The McBournie Minute: The Bud is no longer for you

Just announced this morning is some bad news: the Belgian-owned InBev has bought Anheuser-Busch for $52 billion. While I am not really shocked by the announcement, we mentioned the potential deal a month ago, I am quite dismayed.

I am not and never have been a fan of Budweiser products, not unless I wanted larger burps and a worse headache. The taste of Bud was never pleasing to me, either. But what is sad is that now one of America’s prides, not to mention the country’s largest brewer, is foreign owned. Over a century ago, European immigrants, many of them German, took their recipes to the U.S. in hopes of making new beer. Their names were Anheuser, Busch, Schlitz, Coors and Miller. Now, nearly all of them are owned by Europeans.

This is the end of an era, but hopefully not of the long-held American tradition of drinking horrible tasting beer.
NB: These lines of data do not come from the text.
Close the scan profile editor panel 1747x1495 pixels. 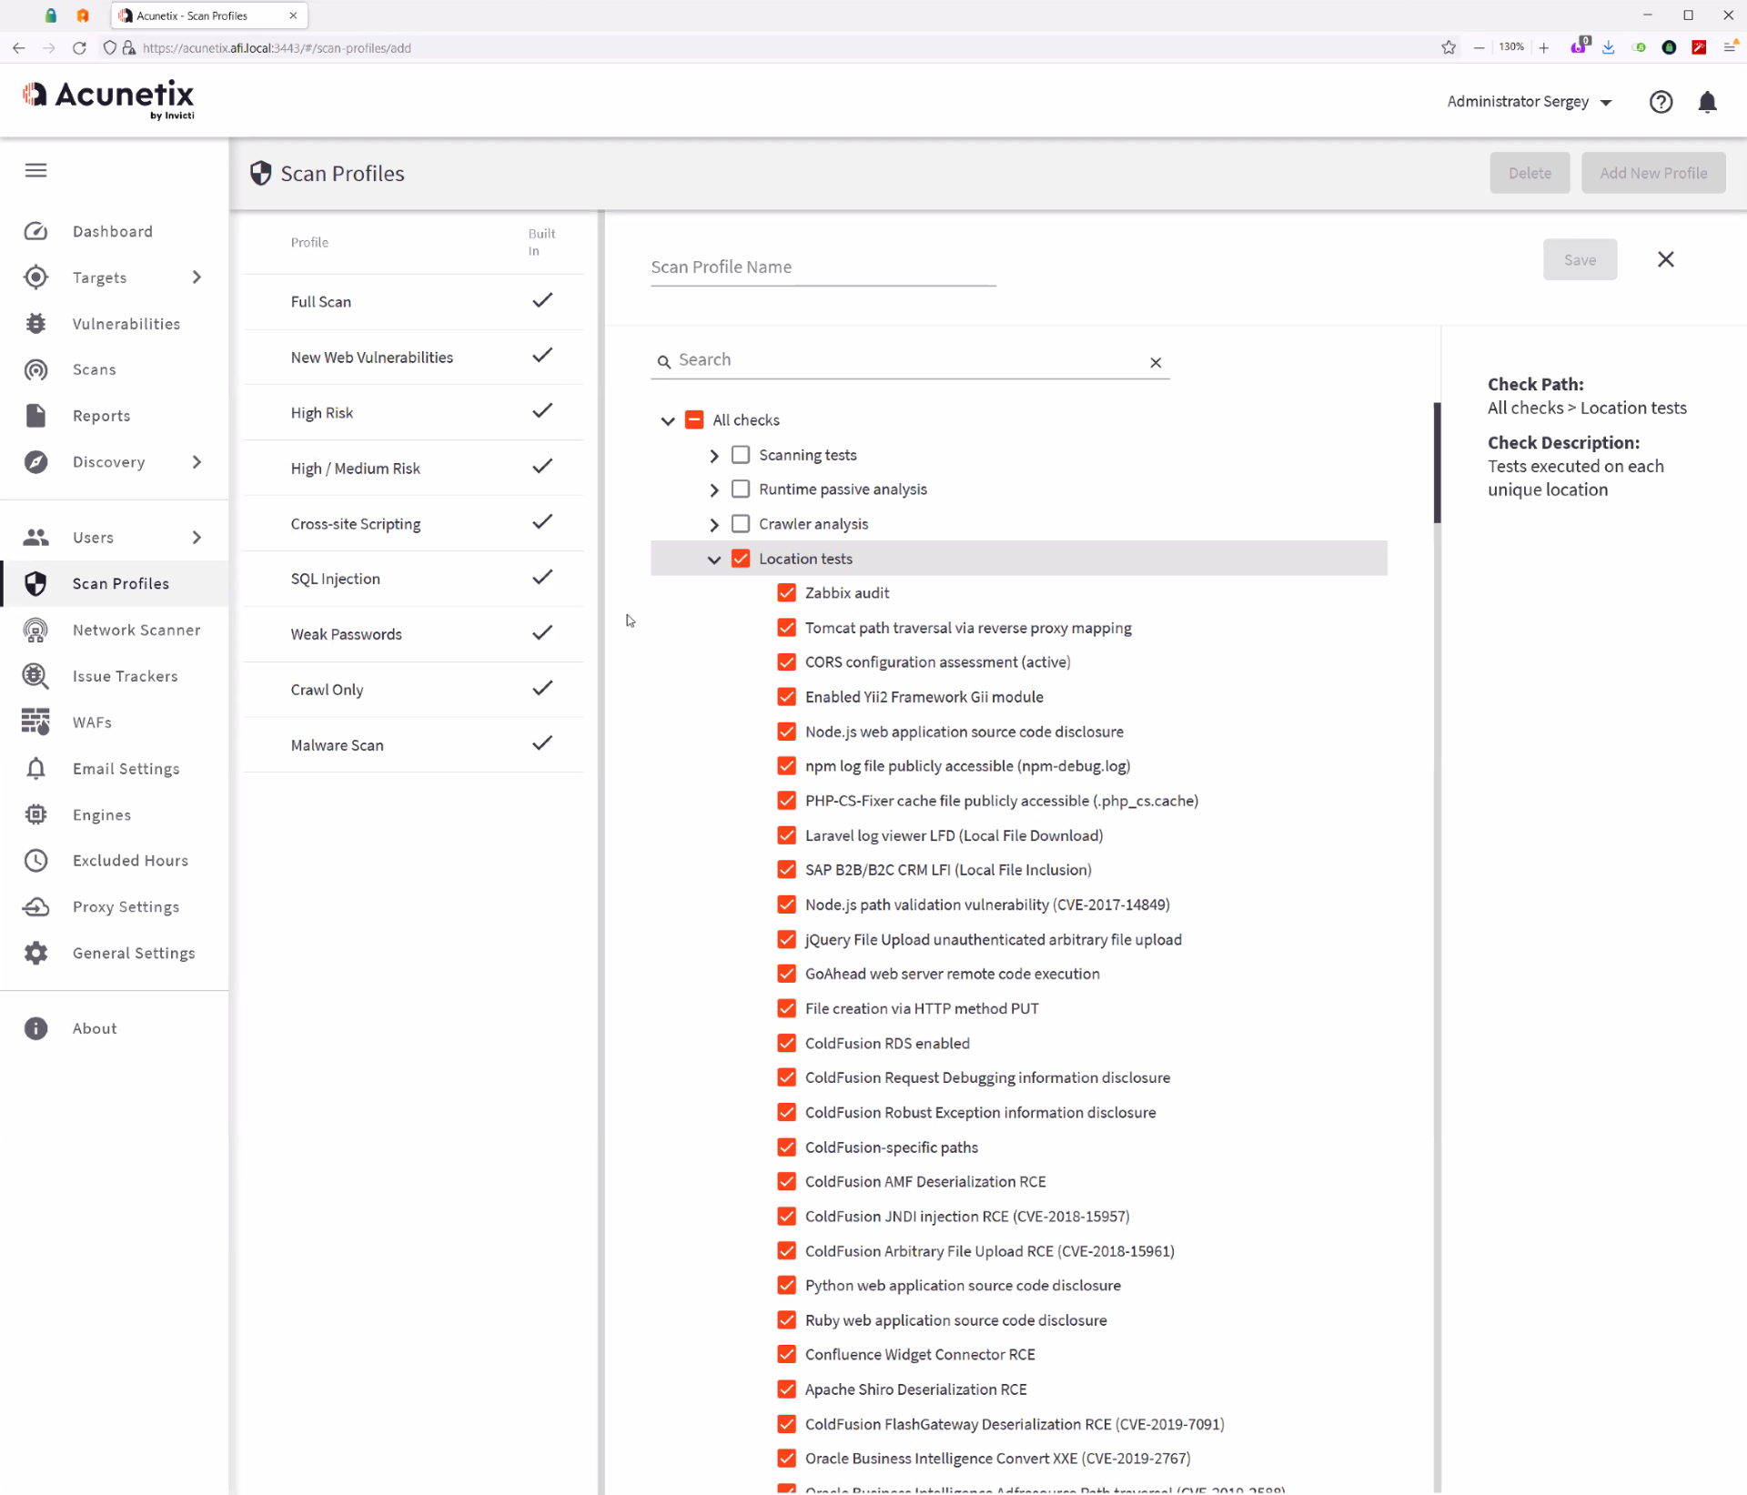coord(1665,259)
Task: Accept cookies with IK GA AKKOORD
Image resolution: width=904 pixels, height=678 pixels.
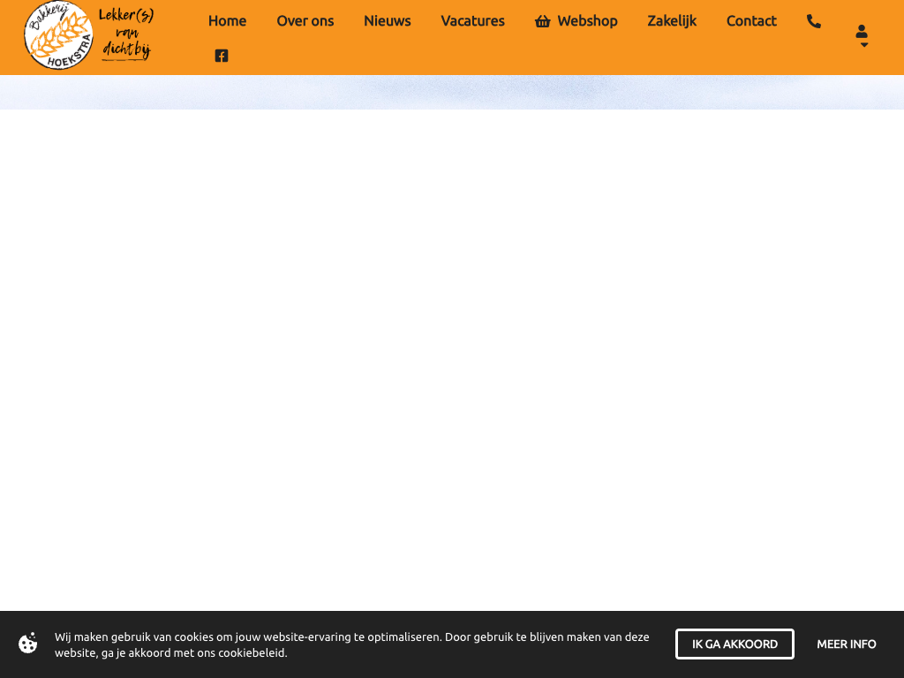Action: (735, 644)
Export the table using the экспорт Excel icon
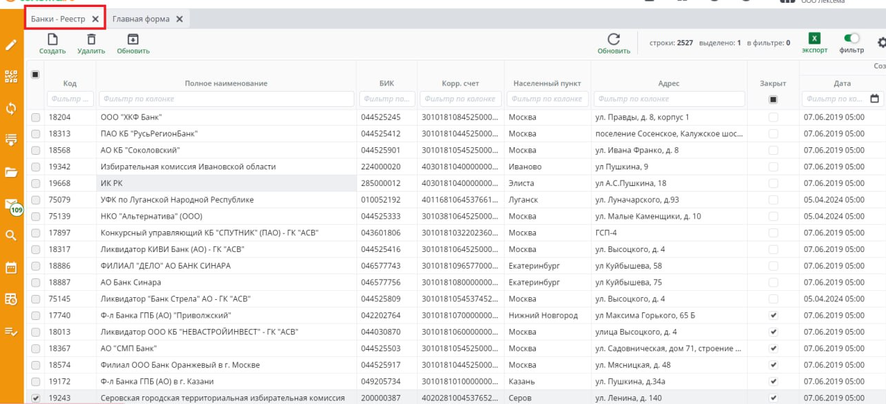 tap(814, 40)
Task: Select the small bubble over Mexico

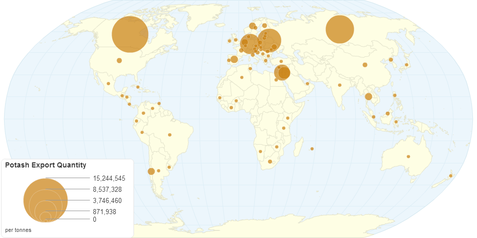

It is every American’s right to drink cheap, mass-produced, bitter beer, preferably while watching a sporting event that shows its commercials during breaks.

Today, it seems like the only new American beers available (you can tell they are new because they don’t sponsor NASCAR cars) are microbrews. Here’s my main problem with them: they are too focused on taste and cool looking labels. These young upstarts don’t know the first thing about mass-producing beer.

Who always sponsors concerts, really cool parties at bars and the occasional ride on a big, beer-filled boat? Not Magic Hat, well, they do concerts I guess. No, it is the big beer producers. Correction: the big AMERICAN beer producers. The future is bleak, friends. We have little hope of maintaining our proud heritage of beer drinking, but at least we still control Big Bourbon.